Worked with documentary films for more than 20 years at the Danish Film Board, as press officer, festival representative and film consultant/commissioner. Co-founder of Balticum Film and TV Festival, Filmkontakt Nord, Documentary of the EU and EDN (European Documentary Network).
Awards: 2004 the Danish Roos Prize for his contribution to the Danish and European documentary culture. 2006 an award for promoting Portuguese documentaries. 2014 he received the EDN Award “for an outstanding contribution to the development of the European documentary culture”. 2016 The Cross of the Knight of the Order for Merits to Lithuania. 2019 a Big Stamp at the 15th edition of ZagrebDox. 2021 receipt of the highest state decoration, Order of the Three Stars, Fourth Class, for the significant contribution to the development and promotion of Latvian documentary cinema outside Latvia. In 2022 he received an honorary award at DocsBarcelona’s 25th edition having served as organizer and programmer since the start of the festival.

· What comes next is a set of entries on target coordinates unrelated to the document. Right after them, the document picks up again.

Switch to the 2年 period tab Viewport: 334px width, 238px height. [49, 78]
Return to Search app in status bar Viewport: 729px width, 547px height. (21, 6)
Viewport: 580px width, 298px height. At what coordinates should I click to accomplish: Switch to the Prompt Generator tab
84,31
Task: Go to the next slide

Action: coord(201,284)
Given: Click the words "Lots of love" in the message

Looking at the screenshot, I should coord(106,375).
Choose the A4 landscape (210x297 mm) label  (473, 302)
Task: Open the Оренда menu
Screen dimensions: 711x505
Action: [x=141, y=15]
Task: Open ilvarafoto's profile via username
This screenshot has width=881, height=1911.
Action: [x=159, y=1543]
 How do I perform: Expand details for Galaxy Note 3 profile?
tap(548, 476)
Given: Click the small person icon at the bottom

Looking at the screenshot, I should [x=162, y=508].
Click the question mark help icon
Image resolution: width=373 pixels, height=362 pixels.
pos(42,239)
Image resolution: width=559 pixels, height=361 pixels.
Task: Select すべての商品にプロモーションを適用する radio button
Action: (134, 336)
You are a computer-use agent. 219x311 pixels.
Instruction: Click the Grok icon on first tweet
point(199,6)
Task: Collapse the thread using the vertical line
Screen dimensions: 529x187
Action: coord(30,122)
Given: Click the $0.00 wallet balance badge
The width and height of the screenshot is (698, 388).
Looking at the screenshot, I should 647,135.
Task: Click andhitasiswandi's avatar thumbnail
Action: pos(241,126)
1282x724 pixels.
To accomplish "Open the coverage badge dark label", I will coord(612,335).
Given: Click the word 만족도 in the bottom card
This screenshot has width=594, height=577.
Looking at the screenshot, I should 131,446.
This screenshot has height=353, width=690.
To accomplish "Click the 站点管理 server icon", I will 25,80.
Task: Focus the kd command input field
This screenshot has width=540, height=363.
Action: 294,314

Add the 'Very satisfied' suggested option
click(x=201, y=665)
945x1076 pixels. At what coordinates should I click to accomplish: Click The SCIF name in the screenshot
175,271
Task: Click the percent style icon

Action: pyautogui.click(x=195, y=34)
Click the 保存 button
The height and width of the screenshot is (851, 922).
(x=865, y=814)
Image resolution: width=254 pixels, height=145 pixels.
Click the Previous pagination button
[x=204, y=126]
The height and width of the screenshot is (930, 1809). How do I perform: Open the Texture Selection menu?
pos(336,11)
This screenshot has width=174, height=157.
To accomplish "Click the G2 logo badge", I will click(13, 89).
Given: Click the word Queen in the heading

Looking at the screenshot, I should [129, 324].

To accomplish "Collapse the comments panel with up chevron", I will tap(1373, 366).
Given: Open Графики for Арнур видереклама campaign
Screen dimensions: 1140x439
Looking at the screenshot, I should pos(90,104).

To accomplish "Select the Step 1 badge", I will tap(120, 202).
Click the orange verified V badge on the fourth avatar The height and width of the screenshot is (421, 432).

From 1996 until 2005 he was the first director of EDN (European Documentary Network). From 2006 a freelance consultant and teacher in workshops like Ex Oriente, DocsBarcelona, Archidoc, Documentary Campus, Storydoc, Baltic Sea Forum, Black Sea DocStories, Caucadoc, CinéDOC Tbilisi, Docudays Kiev, Dealing With the Past Sarajevo FF as well as programme consultant for the festivals Magnificent7 in Belgrade, DOCSBarcelona, Verzio Budapest, Message2Man in St. Petersburg and DOKLeipzig. Teaches at the Zelig Documentary School in Bolzano Italy.